Não há responsabilidades políticas? Só haverá, se houver, responsabilidades técnicas? Mais grave, o país ardia, combatia e sofria e o governo andava de calções nas areias do Algarve. Pelo meio, bebia uns copos e fazia propaganda política. Enquanto o inferno progredia e avançava sem controlo, o governo silenciava. Onde estavam os ministros e os secretários? Até o presidente se referiu à inoportunidade do forró e dos calções demolhados em água salgada.

É bem verdade que os países têm os governos que merecem. Mas também somos masoquistas e não gostamos de pedir responsabilidades. Não é só no voto que se pedem responsabilidades. Até a comunicação social, que gosta muito de acompanhar os acontecimentos até à exaustão, não gosta de aprofundar o porquê dos acontecimentos. Se os jornalistas passassem pelas aldeias que arderam e interrogassem as pessoas que passaram por estes e outros dramas, poderiam funcionar como uma força de denuncia do que correu mal e bem.
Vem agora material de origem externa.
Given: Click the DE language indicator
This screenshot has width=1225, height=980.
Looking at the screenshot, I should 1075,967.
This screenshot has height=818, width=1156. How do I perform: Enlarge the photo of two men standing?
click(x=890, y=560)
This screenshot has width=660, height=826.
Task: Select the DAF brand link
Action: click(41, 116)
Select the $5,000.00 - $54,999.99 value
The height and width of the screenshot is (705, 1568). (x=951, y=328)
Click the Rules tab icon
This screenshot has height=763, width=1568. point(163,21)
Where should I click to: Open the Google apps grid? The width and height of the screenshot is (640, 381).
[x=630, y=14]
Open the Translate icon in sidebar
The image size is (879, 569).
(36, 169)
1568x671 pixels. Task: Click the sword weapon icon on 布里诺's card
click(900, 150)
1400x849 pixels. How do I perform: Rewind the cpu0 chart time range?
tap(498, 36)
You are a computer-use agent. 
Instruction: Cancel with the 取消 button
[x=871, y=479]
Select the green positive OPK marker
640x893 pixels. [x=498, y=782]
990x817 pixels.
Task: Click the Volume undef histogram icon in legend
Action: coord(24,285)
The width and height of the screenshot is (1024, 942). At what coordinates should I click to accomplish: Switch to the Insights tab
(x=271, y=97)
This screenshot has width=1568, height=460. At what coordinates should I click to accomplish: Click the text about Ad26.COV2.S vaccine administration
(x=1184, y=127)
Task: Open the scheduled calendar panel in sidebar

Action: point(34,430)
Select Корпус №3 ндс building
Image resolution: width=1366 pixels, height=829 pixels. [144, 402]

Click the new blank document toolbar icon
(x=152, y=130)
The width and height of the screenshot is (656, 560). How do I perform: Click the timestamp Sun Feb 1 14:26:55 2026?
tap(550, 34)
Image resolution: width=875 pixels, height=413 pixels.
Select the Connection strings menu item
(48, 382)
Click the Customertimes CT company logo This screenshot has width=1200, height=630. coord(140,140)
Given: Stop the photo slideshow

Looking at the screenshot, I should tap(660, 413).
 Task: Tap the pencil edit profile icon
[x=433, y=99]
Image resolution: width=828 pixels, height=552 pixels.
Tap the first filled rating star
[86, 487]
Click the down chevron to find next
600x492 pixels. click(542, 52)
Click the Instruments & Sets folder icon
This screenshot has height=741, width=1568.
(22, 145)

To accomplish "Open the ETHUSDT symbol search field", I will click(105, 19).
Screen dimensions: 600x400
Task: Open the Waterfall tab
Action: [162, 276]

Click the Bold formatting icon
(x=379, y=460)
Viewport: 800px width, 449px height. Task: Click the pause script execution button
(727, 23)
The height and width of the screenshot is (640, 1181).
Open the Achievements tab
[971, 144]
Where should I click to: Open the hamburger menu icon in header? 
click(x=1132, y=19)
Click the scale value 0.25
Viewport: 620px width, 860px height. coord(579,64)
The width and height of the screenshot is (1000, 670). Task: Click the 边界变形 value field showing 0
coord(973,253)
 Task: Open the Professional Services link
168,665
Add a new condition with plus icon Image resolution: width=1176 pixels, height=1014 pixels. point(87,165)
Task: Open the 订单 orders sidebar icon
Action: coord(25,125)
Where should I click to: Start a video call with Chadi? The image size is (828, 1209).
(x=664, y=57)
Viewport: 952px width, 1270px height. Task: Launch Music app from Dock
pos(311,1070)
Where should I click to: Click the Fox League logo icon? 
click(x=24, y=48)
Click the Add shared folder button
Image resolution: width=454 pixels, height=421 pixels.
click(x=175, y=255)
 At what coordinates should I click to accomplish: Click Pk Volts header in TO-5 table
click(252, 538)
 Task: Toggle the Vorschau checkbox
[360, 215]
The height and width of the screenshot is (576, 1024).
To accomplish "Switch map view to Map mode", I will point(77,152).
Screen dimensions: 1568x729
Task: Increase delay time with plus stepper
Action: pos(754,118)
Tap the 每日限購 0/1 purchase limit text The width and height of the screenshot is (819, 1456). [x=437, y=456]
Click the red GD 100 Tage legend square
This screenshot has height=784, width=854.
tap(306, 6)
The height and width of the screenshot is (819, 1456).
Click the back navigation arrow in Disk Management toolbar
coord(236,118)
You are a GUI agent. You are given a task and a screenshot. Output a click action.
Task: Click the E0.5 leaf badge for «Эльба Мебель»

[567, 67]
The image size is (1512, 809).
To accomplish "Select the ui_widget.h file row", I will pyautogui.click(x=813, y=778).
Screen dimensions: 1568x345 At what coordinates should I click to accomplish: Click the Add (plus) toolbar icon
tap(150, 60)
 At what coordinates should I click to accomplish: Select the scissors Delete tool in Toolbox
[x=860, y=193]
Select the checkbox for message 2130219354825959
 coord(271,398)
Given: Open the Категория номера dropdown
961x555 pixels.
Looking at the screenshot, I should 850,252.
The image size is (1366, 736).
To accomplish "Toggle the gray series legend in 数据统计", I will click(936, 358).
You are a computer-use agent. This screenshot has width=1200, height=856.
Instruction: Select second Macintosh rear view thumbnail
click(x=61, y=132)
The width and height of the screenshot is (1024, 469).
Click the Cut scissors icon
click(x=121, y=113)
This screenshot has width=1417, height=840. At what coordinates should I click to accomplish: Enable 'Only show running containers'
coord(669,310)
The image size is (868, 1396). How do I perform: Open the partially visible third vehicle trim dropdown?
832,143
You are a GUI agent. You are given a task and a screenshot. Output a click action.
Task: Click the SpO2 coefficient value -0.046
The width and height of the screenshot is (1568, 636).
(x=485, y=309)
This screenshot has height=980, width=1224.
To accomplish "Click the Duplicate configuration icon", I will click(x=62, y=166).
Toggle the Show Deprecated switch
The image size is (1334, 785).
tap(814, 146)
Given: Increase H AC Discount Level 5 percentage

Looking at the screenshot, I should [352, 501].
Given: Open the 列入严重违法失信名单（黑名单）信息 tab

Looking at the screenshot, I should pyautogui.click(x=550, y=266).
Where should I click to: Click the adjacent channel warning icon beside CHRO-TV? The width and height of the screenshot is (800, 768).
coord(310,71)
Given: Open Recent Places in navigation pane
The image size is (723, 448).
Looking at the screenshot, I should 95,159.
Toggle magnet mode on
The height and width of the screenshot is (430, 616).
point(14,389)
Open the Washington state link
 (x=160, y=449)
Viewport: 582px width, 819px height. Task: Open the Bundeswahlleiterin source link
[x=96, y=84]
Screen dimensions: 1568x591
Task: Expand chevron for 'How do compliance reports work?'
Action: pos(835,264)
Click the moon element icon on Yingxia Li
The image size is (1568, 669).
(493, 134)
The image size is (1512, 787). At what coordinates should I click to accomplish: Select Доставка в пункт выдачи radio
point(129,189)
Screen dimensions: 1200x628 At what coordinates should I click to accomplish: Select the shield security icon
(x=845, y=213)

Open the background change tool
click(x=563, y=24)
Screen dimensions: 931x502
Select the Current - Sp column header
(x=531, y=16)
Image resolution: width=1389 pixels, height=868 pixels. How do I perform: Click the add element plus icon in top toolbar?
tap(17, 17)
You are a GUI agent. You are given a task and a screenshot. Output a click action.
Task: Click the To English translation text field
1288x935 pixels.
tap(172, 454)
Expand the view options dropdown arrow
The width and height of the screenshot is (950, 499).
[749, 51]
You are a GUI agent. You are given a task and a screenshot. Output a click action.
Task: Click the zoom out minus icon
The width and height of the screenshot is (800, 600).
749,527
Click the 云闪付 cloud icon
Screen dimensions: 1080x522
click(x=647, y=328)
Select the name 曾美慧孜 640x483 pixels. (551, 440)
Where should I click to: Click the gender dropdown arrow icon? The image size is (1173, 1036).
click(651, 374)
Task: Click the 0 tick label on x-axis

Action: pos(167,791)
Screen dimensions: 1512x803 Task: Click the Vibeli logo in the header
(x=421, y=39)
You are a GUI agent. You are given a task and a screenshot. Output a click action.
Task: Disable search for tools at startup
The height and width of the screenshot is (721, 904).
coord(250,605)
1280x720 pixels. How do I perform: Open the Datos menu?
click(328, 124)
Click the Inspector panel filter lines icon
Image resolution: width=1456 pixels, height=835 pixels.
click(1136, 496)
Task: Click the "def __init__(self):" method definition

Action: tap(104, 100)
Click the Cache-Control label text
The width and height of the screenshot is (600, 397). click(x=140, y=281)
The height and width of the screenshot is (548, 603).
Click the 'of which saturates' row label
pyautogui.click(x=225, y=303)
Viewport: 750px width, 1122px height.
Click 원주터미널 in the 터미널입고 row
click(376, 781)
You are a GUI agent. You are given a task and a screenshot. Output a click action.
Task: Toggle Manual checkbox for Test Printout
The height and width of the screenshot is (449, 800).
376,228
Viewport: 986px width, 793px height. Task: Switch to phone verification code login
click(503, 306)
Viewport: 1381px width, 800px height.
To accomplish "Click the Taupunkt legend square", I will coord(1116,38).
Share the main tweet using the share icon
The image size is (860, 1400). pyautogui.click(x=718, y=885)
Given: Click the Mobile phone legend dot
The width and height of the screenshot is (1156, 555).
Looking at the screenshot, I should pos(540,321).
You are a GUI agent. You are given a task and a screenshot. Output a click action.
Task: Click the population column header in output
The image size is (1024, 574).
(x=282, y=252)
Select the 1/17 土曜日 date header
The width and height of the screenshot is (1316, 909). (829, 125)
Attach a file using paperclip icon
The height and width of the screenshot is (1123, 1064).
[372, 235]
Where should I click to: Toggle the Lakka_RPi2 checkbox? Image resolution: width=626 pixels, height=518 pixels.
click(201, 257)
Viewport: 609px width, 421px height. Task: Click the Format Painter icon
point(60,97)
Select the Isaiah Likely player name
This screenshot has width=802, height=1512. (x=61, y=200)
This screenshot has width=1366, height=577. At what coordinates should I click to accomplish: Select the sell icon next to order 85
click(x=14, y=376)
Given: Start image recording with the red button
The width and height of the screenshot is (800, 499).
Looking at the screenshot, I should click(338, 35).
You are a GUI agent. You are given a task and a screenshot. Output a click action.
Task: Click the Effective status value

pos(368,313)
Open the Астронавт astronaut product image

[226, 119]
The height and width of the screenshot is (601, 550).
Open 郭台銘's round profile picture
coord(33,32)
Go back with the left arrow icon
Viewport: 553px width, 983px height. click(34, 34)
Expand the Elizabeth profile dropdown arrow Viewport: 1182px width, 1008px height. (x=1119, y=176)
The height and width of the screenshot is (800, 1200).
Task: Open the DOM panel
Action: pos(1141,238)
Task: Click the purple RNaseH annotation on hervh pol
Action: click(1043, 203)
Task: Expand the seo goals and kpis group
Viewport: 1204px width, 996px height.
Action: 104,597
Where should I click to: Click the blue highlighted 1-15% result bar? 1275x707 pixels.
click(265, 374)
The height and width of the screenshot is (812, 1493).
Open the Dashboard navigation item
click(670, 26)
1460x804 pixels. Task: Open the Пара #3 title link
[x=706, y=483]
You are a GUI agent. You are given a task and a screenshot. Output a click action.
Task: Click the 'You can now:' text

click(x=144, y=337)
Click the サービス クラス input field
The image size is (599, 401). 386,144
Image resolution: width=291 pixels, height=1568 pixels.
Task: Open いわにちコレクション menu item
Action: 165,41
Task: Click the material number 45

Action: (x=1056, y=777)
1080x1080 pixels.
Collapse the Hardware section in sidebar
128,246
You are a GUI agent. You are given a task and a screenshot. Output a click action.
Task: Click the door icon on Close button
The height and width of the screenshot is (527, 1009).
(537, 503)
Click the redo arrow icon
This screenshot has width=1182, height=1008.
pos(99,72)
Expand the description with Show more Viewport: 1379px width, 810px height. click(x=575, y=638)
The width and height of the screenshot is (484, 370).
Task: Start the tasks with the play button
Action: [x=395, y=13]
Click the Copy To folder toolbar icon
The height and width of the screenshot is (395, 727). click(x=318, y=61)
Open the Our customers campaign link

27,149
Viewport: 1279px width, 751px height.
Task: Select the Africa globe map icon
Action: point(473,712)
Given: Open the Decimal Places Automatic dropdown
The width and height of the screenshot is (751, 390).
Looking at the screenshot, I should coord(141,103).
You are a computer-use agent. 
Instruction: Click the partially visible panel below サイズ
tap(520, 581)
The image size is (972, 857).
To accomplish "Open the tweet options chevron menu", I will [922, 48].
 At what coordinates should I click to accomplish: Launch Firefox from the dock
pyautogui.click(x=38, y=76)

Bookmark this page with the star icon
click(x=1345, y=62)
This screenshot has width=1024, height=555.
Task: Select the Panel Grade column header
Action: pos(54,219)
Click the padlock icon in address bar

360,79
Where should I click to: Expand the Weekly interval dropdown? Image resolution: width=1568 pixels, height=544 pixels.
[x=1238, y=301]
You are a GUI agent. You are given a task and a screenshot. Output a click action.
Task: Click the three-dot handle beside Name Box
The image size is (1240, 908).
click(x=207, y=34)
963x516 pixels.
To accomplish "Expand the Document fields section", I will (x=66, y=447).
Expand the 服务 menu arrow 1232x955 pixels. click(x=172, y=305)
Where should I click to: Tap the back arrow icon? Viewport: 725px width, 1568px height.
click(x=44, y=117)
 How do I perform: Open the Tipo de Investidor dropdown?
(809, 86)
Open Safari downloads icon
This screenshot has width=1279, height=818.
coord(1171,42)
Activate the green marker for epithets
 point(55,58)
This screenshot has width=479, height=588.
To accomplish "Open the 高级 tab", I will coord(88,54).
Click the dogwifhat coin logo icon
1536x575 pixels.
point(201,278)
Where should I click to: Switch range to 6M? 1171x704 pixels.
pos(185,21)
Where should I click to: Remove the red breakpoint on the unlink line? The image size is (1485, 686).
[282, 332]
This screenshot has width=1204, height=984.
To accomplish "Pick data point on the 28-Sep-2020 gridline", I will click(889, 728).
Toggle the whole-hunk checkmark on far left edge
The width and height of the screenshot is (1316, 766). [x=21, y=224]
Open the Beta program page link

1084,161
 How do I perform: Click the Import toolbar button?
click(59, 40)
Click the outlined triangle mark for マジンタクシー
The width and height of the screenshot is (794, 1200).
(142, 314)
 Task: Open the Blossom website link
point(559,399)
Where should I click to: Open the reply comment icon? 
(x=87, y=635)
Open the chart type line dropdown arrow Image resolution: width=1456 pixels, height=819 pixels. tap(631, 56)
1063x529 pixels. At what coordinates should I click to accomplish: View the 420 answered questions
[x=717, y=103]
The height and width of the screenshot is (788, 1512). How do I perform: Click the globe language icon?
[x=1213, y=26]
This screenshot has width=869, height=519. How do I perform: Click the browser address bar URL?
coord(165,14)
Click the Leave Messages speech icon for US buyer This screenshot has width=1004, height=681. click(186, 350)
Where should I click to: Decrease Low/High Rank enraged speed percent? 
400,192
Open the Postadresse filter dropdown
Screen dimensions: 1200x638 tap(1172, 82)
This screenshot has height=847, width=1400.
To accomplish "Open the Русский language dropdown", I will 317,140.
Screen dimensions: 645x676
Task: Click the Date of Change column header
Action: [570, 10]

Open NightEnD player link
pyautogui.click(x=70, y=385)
Daqui por dois, três, quatro meses regressam as chuvas. Nós esperamos que sim. Que venham mansas e regeneradoras. Nessa altura ninguém se lembrará dos fogos, das incompetências, das responsabilidades políticas. Haverá um ministro que dirá que precisamos de mais aviões, de mais meios humanos, de mais formação, de mais verbas. Ninguém falará de reflorestação — a não ser de eucaliptos, baixinho —, nem de reordenamento do território. Iremos viver felizes e contentes porque um político disse alto e bom som que as vítimas foram ressarcidas dos prejuízos. Mas haverá um ressabiado de Pedrógão que dirá que ainda não recebeu nada nem, sequer, tem casa. O mesmo irá suceder com os fogos que serão chamados, penso eu, de Piódão.

Como nas serras há muitas casas e terrenos por registar, ou registadas em nome dos tetravós, nunca irão receber indemnizações porque a casa não está licenciada, nem registada, nem projeto tem. O desgraçado que viver numa casa dessas, está fodido porque a palavra dos vizinhos, do Presidente da Junta, do Presidente da Câmara, não valem rigorosamente nada para atestar que o homem, mulher ou casal sempre ali viveu e todos sabem que sim. Menos o papel timbrado dos arquivos da câmara e dos registos civis.

Aguenta-te, meu caro! É o país que temos. Se te serve de consolo, podes ter a certeza que daqui por quinze ou vinte anos haverá alguém que dirá que não recebeu nada. Ou se recebeu, recebeu cinco pelo que valia cinquenta. Ou se recebeu alguma coisa de jeito, era porque era amigo ou familiar de algum influente camarário, político local ou nacional.

Por último, e apesar das chamas chegarem a dois metros, a minha casa não sofreu nada, assim como outras das Aradas, graças aos populares. O mesmo se passou em muitos locais por onde o fogo passou.

A todos, heróis voluntários e solidários, Bem Hajam!